Del resto le grandi sfide globali che abbiamo davanti riguardano tutti come comunità umana e come specie, e difficilmente saranno affrontate e risolte solo grazie alla prevalenza di questo o quel partito. Servirà un’allleanza e una comunione d’intenti più ampia. Ed è anche per questo che la proposta politica attuale risulta spesso così insoddisfacente, così deficitaria agli occhi degli elettori.
Su questioni come il cambiamento climatico, gli squilibri sociali, la governance della tecnologia e delle sue trasformazioni, l’individualismo e l’isolamento non fanno che rallentare e ritardare le risposte che sarebbero necessarie.
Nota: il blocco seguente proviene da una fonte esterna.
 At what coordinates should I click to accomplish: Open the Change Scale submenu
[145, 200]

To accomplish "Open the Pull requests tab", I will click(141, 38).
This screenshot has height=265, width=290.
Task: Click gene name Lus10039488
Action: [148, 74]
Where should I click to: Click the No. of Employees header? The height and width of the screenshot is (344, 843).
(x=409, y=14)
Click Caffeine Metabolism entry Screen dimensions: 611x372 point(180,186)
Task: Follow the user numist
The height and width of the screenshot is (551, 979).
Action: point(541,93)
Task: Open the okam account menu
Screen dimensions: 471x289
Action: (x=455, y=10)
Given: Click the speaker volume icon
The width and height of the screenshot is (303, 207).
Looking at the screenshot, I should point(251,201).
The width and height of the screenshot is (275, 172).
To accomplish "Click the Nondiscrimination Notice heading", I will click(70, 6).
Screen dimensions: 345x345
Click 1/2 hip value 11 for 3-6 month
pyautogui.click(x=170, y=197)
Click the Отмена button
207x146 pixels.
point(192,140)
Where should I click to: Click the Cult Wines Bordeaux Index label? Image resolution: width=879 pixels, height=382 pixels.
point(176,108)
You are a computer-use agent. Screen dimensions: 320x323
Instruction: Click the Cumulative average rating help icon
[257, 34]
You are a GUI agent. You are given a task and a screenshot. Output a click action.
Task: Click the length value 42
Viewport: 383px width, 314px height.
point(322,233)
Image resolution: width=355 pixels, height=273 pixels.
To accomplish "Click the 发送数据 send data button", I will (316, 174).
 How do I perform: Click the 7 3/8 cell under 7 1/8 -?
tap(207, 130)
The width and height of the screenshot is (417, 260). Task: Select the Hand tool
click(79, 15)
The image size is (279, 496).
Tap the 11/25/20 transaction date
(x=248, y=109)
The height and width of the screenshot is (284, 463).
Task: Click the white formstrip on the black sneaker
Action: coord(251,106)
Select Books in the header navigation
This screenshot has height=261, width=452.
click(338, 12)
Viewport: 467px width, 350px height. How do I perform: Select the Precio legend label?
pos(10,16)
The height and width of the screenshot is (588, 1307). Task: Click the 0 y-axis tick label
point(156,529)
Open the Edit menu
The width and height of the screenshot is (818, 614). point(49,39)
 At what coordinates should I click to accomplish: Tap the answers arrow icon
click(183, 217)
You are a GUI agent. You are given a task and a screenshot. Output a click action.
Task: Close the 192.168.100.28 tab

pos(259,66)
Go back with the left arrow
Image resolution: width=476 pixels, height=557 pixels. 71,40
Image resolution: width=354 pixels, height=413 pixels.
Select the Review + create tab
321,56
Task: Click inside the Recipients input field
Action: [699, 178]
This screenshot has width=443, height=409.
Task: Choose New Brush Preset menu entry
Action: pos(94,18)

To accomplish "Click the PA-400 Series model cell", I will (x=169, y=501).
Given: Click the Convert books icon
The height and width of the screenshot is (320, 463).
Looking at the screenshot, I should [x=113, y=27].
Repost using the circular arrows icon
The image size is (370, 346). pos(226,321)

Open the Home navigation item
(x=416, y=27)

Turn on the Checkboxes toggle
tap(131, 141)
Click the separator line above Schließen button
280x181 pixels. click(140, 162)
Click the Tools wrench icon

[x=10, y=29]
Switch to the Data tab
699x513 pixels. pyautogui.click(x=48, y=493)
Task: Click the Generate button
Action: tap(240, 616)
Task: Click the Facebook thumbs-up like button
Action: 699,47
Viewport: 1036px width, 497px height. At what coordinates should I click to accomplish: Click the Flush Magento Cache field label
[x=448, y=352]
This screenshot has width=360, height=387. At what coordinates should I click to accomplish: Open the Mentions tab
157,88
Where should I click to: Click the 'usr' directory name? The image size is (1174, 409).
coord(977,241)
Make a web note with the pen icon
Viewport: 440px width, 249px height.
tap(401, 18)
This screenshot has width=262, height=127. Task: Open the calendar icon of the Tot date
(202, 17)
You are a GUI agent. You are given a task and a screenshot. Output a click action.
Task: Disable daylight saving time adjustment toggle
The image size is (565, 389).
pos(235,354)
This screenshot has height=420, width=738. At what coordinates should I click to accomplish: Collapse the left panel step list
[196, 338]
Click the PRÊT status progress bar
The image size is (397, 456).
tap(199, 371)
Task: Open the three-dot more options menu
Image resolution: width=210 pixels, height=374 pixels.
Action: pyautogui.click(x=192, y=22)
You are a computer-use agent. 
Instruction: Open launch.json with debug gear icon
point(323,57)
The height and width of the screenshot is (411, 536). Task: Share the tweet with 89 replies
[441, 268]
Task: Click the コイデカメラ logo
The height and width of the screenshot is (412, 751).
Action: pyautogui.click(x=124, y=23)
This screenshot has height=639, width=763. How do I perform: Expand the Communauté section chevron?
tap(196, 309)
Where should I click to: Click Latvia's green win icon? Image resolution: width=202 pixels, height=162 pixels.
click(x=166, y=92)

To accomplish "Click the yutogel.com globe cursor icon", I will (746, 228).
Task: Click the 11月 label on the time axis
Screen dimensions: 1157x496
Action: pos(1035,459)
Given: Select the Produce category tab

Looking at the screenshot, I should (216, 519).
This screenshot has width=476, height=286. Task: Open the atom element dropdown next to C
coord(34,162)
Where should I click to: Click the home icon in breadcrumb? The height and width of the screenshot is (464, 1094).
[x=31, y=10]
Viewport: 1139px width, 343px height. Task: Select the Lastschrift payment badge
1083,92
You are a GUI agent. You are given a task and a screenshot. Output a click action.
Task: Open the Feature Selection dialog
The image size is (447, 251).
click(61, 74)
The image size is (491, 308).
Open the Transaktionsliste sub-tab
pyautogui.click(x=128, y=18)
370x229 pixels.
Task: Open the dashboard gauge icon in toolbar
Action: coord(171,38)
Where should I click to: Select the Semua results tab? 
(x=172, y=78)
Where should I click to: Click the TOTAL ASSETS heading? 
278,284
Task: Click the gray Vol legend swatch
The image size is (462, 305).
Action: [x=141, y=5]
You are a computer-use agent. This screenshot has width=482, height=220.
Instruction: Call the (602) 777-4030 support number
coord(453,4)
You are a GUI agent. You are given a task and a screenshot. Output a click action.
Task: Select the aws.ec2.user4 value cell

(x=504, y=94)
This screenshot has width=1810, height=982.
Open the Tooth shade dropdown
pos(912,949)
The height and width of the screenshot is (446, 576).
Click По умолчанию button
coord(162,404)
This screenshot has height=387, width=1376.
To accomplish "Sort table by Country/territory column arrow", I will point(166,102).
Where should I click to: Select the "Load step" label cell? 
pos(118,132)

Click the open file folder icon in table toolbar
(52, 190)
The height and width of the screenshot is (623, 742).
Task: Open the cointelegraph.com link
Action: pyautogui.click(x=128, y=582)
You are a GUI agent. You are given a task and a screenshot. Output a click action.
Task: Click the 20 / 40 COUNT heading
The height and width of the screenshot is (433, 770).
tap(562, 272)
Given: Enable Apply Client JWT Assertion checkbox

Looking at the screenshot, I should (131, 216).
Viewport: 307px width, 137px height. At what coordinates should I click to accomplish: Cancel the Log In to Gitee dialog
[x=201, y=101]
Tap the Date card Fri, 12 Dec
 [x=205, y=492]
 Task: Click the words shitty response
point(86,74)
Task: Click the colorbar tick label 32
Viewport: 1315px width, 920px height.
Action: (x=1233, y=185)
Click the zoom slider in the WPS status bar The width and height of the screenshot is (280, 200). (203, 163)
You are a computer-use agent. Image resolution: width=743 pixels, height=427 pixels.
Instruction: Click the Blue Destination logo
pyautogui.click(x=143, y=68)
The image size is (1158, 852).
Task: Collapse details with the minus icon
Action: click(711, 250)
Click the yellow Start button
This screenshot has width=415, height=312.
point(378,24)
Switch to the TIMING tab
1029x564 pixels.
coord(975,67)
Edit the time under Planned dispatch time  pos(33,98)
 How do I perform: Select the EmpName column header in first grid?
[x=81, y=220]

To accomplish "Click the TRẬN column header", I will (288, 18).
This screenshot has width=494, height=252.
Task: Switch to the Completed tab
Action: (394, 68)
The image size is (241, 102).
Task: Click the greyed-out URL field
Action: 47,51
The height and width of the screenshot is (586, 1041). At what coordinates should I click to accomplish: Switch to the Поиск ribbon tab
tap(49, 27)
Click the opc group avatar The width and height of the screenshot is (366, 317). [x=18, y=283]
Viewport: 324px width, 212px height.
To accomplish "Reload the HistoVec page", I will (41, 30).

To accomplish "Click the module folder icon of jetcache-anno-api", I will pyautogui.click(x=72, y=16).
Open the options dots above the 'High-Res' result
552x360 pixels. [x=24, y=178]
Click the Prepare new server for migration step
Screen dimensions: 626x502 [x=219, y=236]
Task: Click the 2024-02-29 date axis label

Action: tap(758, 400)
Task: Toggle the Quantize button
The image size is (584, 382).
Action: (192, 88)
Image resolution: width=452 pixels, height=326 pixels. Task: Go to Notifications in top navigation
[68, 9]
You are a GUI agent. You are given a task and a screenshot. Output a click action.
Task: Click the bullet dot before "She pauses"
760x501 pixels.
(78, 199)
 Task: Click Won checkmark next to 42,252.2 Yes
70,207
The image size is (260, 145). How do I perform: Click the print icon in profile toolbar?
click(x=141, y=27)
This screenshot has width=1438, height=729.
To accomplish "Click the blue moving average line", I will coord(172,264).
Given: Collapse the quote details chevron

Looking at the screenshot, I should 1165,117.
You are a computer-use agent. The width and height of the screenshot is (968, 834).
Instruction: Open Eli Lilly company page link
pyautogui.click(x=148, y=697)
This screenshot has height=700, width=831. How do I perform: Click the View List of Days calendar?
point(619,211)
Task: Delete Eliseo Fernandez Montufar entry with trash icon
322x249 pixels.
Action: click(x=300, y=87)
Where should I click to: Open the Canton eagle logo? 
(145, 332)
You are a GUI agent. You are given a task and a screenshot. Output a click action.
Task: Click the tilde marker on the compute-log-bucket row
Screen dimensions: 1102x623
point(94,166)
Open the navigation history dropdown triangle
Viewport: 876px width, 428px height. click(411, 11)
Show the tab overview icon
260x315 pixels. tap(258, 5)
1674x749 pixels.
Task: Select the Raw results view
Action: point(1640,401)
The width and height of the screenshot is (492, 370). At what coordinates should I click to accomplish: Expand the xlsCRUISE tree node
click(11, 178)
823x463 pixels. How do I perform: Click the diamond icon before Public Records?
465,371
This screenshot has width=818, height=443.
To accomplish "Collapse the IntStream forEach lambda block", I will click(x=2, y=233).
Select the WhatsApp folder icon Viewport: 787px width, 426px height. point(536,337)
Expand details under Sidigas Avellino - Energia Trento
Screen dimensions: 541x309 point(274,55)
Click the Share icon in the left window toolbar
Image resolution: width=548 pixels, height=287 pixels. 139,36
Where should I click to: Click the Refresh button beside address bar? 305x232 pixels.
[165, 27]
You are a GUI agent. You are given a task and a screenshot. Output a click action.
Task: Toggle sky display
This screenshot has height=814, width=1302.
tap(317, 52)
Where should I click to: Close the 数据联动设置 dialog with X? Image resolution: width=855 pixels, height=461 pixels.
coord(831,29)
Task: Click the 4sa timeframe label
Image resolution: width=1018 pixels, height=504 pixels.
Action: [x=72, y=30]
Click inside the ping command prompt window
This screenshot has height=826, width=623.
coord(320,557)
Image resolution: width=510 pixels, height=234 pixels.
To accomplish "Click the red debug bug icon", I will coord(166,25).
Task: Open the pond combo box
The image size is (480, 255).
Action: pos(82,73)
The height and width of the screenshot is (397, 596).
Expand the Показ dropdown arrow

All’origine della democrazia occidentale c’è il famoso discorso di Pericle agli ateniesi, che come un ritornello ripete “Qui ad Atene noi facciamo così”, e che comincia con la frase :
“Qui il nostro governo favorisce i molti invece dei pochi: e per questo viene chiamato democrazia.”
Il compito politico dell’Europa in questa fase, al quale riesce a rispondere solo in parte, è ritrovare l’orgoglio di dire: questi sono i nostri valori condivisi, questo è ciò su cui siamo d’accordo, questo è lo spazio in cui ci riconosciamo, al di là delle differenze.
La democrazia è lo spazio in cui smettiamo di essere individui, smettiamo di essere nazioni, e cominciamo a essere un noi.
Per rilanciare la spinta della democrazia e la sua capacità di incidere sulla vita delle persone serve un modo nuovo di coinvolgere i molti nella vita collettiva, per sottrarli alla tirannia dei pochi. Serve un nuovo “noi facciamo così”, in grado di mettere in evidenza i valori condivisi, la prevalenza del benessere comune su quello individuale, la capacità di dare forza a quel “noi”.